Ainslie was victorious in the Finn class at the London Olympics for the third consecutive time having won at Athens in 2004 and Beijing 2008, following silver in the laser in Atlanta and gold at Sydney 2000. 

"When I look back there are so many special memories; from that first medal in Atlanta 16 years ago to carrying the [Team GB] flag at the Closing Ceremony in London 2012," he said.

"London was an incredibly special Olympics, competing on home waters and in front of a home crowd, I don't think anything will be able to top that experience.

"But you have to move forwards and it is time to move onto the next challenge in my career."

Ainslie has taken the bold move to setup a team to challenge for the 35th America's Cup, an event conceived in Britain in 1851 but which has never been won by a British team.

The team has taken the first steps on this road with J.P.Morgan, the title sponsor of the Ben Ainslie Racing (BAR) AC45 team, who are competing in the America's Cup World Series (ACWS) in 2012-2013.

Ben Ainslie celebrates winning London 2012 August 5 2012Ben Ainslie celebrates winning his fourth consecutive Olympic gold medal at Weymouth and Portland

"The America's Cup has always been a goal for me," said Ainslie.
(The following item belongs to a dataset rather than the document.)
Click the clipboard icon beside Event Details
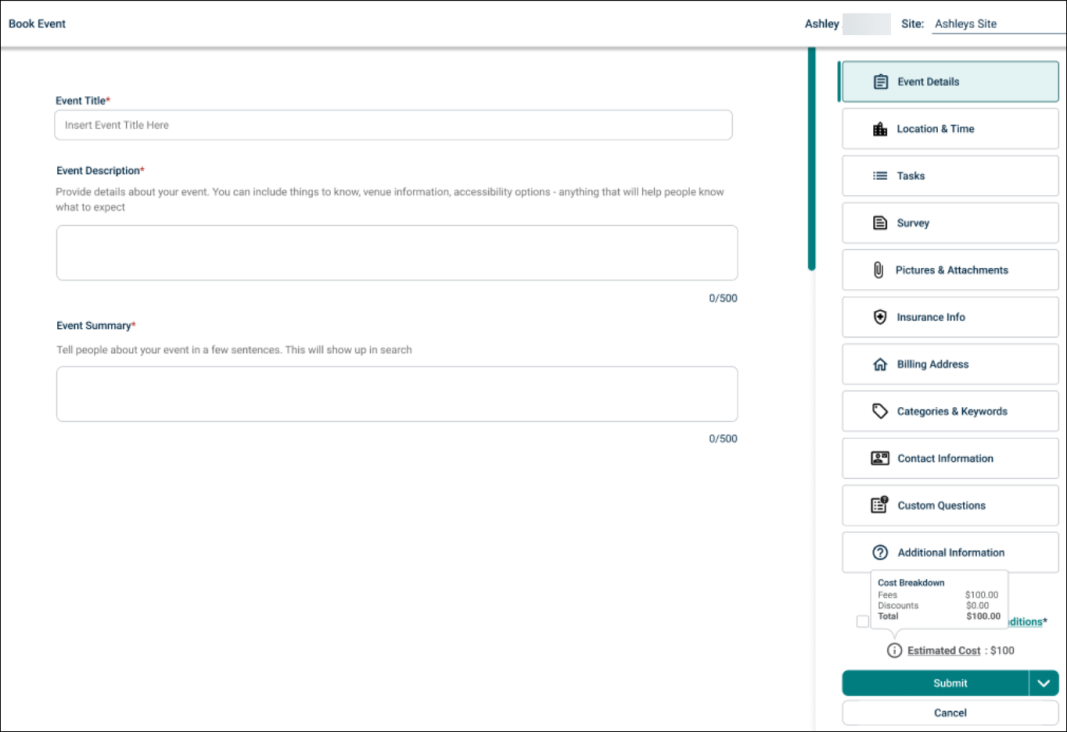 (880, 82)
"With the new format of the America's Cup World Series and the increased commericalistaion of the event, I feel confident that we can continue to build towards creating a commercially viable team, with the ultimate goal of challenging for the 35th America's Cup.

"Stepping away from the Olympics was not an easy decision to make and I wanted to take some time after London to think about the future and what the next challenge would be.

"I've had an amazing Olympic sailing career and I would like to take this opportunity to thank the countless number of people who have been involved in my sailing career to date.

"Their support enabled me to achieve my dreams and I could not have done it without them."

John Derbyshire, the Royal Yachting Association (RYA) Performance Director, was not surprised by the decision.

"Ben has always made it clear that his two career goals have been to win Olympic gold, and to win the America's Cup," he said.  

"With four Olympic golds and a silver across five Games, and now the most successful Olympic sailor of all time, he has nothing left to prove in Olympic terms and there can be no question that he's more than achieved his first goal. 

"It's therefore entirely understandable that he should now want to turn his attentions to the second, and hopefully lead a British team to win the oldest trophy in sport for the very first time.

"The word 'legend' is often over-used in sport, but Ben really is one - a determined yet unassuming, modest, often under-recognised legend in this nation's sporting history. 

"He has been a talismanic figure in the RYA's Olympic programme for over 16 years, through his successes inspiring new waves of sailors to get involved in the sport, and passing on his tireless work ethic and campaign skills to other young talents who will look to follow in his footsteps and take on the challenge of keeping GBR a leading light in Olympic sailing in the years to come."